Boys are often stereotypically labelled by the media as ‘disengaged with education’ or ‘unable to stay on task’ and they always have been. Of course, this is one of the biggest myths in existence – just sit them in front of Minecraft or FIFA 16 and they’ll probably be ‘on task’ for the next few decades if left to it. Give them Internet access and they’ll be engrossed in prank videos on YouTube for so long that they’ll miss their 30th birthday. And here lies a great problem facing parents across the world – how do you make sure your child is safe online? Turn off the Wi-Fi? If we don’t encourage children to be online, someone or something else will. So it’s a good idea if we do it properly, right?


Frustratingly, websites’ Terms of Service and User Agreements don’t prevent underage use. They’re great rules but, like most rules, they’re regularly broken, ignored or forgotten. That’s just the way of the world at the moment and no amount of monitoring can stop that. As the father of a beautiful little girl, one of my biggest priorities in life is her safety. I want her to be safe and protected at all times, but I’m not too sure wrapping her in bubble wrap is the right way to go about that. When it comes to online activity, technology hasn’t quite advanced enough to provide us with digital bubble wrap. Yet.


When we teach children to cross the road, we stress the importance of looking carefully, checking and double-checking – making no move until we’re 100% sure that it’s safe to cross. The same applies online, we want children to check carefully and only proceed when they’re convinced it’s safe to do so.

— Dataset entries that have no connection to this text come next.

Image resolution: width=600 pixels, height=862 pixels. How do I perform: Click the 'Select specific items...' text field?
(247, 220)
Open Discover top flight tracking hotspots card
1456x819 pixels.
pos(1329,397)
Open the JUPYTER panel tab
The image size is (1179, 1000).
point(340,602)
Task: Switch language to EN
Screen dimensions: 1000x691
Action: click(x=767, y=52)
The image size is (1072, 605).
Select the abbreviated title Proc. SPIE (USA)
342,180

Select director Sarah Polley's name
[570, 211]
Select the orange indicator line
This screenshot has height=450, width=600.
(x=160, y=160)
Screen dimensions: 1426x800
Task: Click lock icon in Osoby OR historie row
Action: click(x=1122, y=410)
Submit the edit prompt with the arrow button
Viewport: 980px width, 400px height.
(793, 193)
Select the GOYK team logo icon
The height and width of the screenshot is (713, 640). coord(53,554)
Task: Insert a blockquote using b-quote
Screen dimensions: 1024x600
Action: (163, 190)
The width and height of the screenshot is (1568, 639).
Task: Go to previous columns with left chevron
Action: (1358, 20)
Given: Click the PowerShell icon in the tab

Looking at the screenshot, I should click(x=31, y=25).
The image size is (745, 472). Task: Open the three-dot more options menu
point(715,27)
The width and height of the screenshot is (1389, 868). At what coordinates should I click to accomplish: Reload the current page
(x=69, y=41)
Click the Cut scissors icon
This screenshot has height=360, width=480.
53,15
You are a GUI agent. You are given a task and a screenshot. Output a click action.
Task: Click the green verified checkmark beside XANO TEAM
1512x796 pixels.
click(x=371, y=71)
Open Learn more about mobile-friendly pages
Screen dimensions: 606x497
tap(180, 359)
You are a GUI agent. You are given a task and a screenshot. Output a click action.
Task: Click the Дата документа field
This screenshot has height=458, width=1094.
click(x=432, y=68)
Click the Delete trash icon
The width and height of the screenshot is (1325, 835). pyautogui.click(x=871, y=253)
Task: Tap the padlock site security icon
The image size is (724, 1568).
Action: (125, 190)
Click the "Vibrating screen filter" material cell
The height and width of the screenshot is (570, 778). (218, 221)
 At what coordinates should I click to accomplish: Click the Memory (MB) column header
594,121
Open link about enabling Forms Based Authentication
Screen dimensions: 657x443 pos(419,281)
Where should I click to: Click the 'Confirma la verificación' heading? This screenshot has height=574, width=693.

The big difference, however, is that we can see the roads and we can shout out when the child has missed the danger. We’re there. Right next to them, modelling and guiding them until we’re confident that they’ve sussed it out – waiting until they are indeed master road-crossers ready to be let loose on the M62 (figuratively speaking of course!).


That’s where online gets very tricky. We’re not sitting there beside them watching them play, browse and explore perhaps as much as we’d like to be. We’re certainly not holding their hand as we could be on the kerb. For some parents (and the brave ones will readily admit this) online devices become ‘digital dummies’ when they need their child to remain quiet for a bit whilst they hoover the stairs. Or clean the Aga. Or polish the cling film dispenser. You know – life gets pretty chaotic at times.

parents esafety


There is no denying that it’s vital for us parents to show a genuine interest in our children’s online activity. We don’t need to understand each and every app, game, website or social network inside-out in order to play an effective role in keeping them safe – we just need to know the potential dangers associated. We need to provide a good role model by:

  • Letting our children see us using the Internet sensibly;
  • modelling out loud questions and thought processes (e.g.: “I’m not sure that this website is accurate, let me check somewhere else.”);
  • discussing online terminology such as spam, phishing, hacking, etc.;
  • reporting/blocking content that we’re apprehensive of or threatened by and explaining why;
  • openly discuss our children’s online activity with them as we would their day at school.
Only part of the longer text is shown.